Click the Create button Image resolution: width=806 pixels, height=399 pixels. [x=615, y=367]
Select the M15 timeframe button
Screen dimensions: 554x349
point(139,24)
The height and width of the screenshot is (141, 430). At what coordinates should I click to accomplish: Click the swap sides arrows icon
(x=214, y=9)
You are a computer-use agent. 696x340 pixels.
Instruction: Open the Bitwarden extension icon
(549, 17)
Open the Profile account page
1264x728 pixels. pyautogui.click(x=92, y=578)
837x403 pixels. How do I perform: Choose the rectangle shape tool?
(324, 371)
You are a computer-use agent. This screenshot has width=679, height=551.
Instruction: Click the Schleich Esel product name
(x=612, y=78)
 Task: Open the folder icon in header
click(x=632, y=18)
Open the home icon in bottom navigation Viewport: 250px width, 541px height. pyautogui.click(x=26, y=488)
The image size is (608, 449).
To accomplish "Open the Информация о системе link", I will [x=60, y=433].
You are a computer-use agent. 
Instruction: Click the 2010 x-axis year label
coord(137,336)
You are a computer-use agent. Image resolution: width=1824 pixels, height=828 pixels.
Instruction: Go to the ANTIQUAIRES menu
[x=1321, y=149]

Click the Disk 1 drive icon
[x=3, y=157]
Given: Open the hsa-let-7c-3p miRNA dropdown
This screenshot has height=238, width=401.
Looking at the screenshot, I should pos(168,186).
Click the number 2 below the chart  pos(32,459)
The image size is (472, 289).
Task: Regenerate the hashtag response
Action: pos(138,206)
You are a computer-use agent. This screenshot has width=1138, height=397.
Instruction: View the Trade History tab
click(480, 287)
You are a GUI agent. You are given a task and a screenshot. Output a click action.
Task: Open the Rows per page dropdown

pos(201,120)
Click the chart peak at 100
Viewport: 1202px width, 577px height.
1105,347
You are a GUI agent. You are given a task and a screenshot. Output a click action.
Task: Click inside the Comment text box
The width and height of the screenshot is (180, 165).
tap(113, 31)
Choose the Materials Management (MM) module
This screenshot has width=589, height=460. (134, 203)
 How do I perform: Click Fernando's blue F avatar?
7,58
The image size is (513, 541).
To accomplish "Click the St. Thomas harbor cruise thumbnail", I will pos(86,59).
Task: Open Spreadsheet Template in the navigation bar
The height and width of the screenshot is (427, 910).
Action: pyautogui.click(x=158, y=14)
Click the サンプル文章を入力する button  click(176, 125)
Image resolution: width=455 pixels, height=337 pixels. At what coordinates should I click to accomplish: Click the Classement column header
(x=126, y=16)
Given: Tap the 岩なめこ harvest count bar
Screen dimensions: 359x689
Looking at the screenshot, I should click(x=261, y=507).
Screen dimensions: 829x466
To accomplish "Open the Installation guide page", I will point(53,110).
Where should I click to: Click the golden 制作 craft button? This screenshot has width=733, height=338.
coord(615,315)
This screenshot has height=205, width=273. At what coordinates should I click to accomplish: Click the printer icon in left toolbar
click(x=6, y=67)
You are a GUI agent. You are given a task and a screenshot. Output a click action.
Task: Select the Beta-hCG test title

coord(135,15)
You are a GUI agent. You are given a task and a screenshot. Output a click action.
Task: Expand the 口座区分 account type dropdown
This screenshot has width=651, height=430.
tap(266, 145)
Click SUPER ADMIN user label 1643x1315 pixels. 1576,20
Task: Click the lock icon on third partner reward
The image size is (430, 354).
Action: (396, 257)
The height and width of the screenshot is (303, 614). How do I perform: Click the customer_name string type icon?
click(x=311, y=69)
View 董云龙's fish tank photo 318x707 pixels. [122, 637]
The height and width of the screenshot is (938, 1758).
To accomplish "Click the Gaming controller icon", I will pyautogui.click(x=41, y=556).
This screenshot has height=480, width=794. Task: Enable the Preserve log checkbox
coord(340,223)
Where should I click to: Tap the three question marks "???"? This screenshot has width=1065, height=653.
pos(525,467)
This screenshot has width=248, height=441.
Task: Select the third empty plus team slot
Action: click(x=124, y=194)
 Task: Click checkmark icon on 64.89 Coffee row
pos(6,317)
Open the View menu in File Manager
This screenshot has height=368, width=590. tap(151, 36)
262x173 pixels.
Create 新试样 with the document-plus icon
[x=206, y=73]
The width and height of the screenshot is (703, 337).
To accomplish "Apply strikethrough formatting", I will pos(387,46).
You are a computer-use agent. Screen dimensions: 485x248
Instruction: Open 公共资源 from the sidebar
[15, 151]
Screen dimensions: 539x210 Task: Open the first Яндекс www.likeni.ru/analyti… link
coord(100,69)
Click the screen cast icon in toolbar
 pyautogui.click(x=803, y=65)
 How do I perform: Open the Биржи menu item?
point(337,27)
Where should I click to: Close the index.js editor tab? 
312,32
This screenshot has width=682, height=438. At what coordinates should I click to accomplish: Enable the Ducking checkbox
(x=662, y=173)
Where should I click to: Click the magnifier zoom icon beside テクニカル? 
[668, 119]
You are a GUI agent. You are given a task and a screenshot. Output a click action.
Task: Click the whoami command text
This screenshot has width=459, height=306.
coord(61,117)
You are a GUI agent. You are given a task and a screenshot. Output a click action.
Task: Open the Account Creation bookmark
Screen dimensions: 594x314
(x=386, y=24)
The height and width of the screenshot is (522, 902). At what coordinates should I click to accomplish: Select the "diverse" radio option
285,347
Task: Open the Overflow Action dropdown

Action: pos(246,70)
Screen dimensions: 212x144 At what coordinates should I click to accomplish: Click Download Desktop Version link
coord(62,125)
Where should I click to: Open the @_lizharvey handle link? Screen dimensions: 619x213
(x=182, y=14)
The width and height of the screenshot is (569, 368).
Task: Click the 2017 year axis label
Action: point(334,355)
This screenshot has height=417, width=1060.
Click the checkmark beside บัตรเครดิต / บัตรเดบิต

───

◆ **Exercise requirements**
Out of the preceding entries, pull every line containing the string "will".

◆ **Solution to this task**
To accomplish "Open the Информация о системе link", I will [x=60, y=433].
To accomplish "Click the St. Thomas harbor cruise thumbnail", I will pos(86,59).
To accomplish "Open the Installation guide page", I will point(53,110).
To accomplish "Click the Gaming controller icon", I will pyautogui.click(x=41, y=556).
To accomplish "Apply strikethrough formatting", I will pos(387,46).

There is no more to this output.